I have had dimmers that did not work with led high hats
Those dimmers are on the line side of the fixture


----------



## RosterMan (Apr 5, 2022)

joeb631a said:


> It looks like a potentiometer on my electric sky.
> I have had dimmers that did not work with led high hats
> Those dimmers are on the line side of the fixture


Spoken like an Electrician


----------



## CrashMagnet (Apr 5, 2022)

If it's a DC board, I believe they can all be dimmed.


----------



## joeb631a (Apr 5, 2022)

CrashMagnet said:


> If it's a DC board, I believe they can all be dimmed.


I think so too.


----------



## RosterMan (Apr 5, 2022)

DC voltage can be reduced by adding resistance so a POT will and should work


----------



## joeb631a (Apr 5, 2022)

TheBlackHydra said:


> DC voltage can be reduced by adding resistance so a POT will and should work


I would assume you need one that could work in the combined load range so to speak and feel if it heats up.
helps to have a ammeter you plug into to see wattage used


----------



## RosterMan (Apr 5, 2022)

joeb631a said:


> I would assume you need one that could work in the combined load range so to speak


Yes one would need to be within parameters of the voltage applied 
V=IR Ohms Law


----------



## RosterMan (Apr 5, 2022)

Just go to any Radio Shack and show them the numbers you are working with


----------



## joeb631a (Apr 5, 2022)

TheBlackHydra said:


> Yes one would need to be within parameters of the voltage applied
> V=IR Ohms Law


Ohm was a great guy ....


----------



## joeb631a (Apr 5, 2022)

TheBlackHydra said:


> Just go to any Radio Shack and show them the numbers you are working with


BOY I WISH I STILL HAD A RADIO SHACK , NO MORE BY ME ...


----------



## RosterMan (Apr 5, 2022)

While there let me know if they still sell any Heath Kits
Im still trying to find the 20 inch TV in the wall one


----------



## RosterMan (Apr 5, 2022)

joeb631a said:


> Ohm was a great guy ....things


I heard he like as a child to stick his finger in things that were quit shocking


----------



## joeb631a (Apr 5, 2022)

TheBlackHydra said:


> While there let me know if they still sell any Heath Kits
> Im still trying to find the 20 inch TV in the wall one


WOW HEATH KIT THATS ANCIENT HISTORY !


----------



## RosterMan (Apr 5, 2022)

joeb631a said:


> WOW HEATH KIT THATS ANCIENT HISTORY !


They come up on ebay


----------



## joeb631a (Apr 5, 2022)

I remember the computer magazine telephone book size of stuff .Zeos computers Sanyos Dell


----------



## RosterMan (Apr 5, 2022)

NOS VINTAGE HEATHKIT EB-6102-31 TRAINER PARTS KIT | eBay


----------



## RosterMan (Apr 5, 2022)

See something else you never knew about me 
Started as Electronic Tech and went on to become secret assassin


----------



## joeb631a (Apr 5, 2022)

TheBlackHydra said:


> See something else you never knew about me
> Started as Electronic Tech and went on to become secret assassin


I heard that . As far as the  secret assassin it was all over facebook ....


----------



## RosterMan (Apr 5, 2022)

joeb631a said:


> I heard that . As far as the  secret assassin it was all over facebook ....

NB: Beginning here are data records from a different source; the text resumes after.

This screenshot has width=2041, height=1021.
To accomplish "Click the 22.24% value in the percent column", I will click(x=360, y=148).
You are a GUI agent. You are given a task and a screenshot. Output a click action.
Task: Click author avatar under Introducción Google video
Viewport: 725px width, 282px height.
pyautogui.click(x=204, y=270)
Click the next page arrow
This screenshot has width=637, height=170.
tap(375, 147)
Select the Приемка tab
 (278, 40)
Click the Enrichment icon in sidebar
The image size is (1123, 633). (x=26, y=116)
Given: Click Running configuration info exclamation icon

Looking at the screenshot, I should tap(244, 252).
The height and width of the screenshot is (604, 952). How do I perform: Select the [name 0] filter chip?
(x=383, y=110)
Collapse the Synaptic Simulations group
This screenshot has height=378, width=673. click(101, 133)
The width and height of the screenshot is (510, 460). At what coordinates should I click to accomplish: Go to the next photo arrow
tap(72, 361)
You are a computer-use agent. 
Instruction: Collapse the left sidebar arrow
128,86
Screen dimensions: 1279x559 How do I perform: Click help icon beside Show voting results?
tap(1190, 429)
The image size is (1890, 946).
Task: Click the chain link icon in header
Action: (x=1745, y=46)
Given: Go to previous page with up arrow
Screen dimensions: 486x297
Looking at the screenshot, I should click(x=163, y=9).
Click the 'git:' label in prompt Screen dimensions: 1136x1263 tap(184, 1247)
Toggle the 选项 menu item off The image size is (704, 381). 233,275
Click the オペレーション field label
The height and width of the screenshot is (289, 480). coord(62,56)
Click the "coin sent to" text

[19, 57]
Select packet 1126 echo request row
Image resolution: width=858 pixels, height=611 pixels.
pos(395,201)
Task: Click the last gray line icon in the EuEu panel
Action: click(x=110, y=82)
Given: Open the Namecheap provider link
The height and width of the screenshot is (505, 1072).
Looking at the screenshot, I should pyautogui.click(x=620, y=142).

Dang You saw that, rat bastard marc zucc


----------



## CrashMagnet (Apr 5, 2022)

secret assassin, hmm... do you take bitcoin??


----------



## petrovich (Apr 5, 2022)

can someone maybe give me a specific driver recommendation? I would wire the boards in parallel and then need a 250-300w driver. Would be nice if it had good efficiency and maybe dimmer even built in. Meanwell also has 24CV driver but they all are without dimmers.


edit: i happily take something cheaper than meanwell. Just over 92-93% eff. would be nice and dimmeable.


----------



## CrashMagnet (Apr 5, 2022)

Something like this would work. That was the first one I saw. You might find a better deal.


----------



## petrovich (Apr 5, 2022)

something like what?
heres what i have now...4 of them.."drivers"15-24V 3a. They actually start at 18v and at 24V panels pulls 2.3A.

edit: ah sorry, got it. Ok thats cheap. You got anything on the efficiency of that thing? thats one of the reasons i want a new one. Eff. is 82-88% right now, depending on how warm the diodes are. I really want high efficiency.


----------



## RosterMan (Apr 5, 2022)

CrashMagnet said:


> secret assassin, hmm... do you take bitcoin??


It's a secret silly


----------



## CrashMagnet (Apr 5, 2022)

petrovich said:


> something like what?
> heres what i have now...4 of them.."drivers"15-24V 3a. They actually start at 18v and at 24V panels pulls 2.3A.
> 
> edit: ah sorry, got it. Ok thats cheap. You got anything on the efficiency of that thing? thats one of the reasons i want a new one. Eff. is 82-88% right now, depending on how warm the diodes are. I really want high efficiency.


Click on the "this" in the previous post. Or just go here...



			https://www.amazon.com/Adjustable-DROK-110V-220V-Switching-Transformer/dp/B08GFSVHLS/ref=sr_1_3?keywords=24%2Bvolt%2Bdc%2Bpower%2Bsupply%2B20%2Bamp&qid=1649200529&sr=8-3&th=1&tag=forumyield-20
		


Edit, oops I see your edit, lol.

It's a switching supply, so pretty efficient. No specs on that, though.


----------



## CrashMagnet (Apr 5, 2022)

TheBlackHydra said:


> It's a secret silly


Yes, but now I know the secret : )


----------